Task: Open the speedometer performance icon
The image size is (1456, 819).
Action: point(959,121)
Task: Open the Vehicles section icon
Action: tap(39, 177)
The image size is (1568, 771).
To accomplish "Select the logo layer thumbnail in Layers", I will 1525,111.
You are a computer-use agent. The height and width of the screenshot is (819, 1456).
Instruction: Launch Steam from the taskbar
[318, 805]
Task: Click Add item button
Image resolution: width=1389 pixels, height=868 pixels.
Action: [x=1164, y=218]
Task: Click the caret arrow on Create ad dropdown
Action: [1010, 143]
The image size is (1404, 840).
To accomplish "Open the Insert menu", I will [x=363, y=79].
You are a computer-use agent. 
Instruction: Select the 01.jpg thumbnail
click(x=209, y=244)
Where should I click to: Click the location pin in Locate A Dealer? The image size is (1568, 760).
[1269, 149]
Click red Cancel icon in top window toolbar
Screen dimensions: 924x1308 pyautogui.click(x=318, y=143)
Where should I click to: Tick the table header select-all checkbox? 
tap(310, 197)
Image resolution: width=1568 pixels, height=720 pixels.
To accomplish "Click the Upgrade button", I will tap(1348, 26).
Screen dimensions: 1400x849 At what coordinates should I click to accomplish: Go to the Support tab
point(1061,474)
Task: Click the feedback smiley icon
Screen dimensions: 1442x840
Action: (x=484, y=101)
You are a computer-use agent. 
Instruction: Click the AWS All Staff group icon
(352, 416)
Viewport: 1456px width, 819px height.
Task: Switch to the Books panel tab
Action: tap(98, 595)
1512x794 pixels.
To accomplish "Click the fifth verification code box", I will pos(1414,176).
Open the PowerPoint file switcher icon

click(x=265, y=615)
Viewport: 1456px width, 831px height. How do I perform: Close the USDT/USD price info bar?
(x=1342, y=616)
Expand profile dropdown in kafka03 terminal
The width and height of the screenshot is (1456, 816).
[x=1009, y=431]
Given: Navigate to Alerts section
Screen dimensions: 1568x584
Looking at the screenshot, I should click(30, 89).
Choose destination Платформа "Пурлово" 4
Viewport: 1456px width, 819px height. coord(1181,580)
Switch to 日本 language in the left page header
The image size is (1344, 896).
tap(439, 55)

#### [ACTION ITEM]
Pull out each line of the listing that holds the string "button".

#### [RESULT OF THE TASK]
Task: Click Add item button
To accomplish "Click the Upgrade button", I will tap(1348, 26).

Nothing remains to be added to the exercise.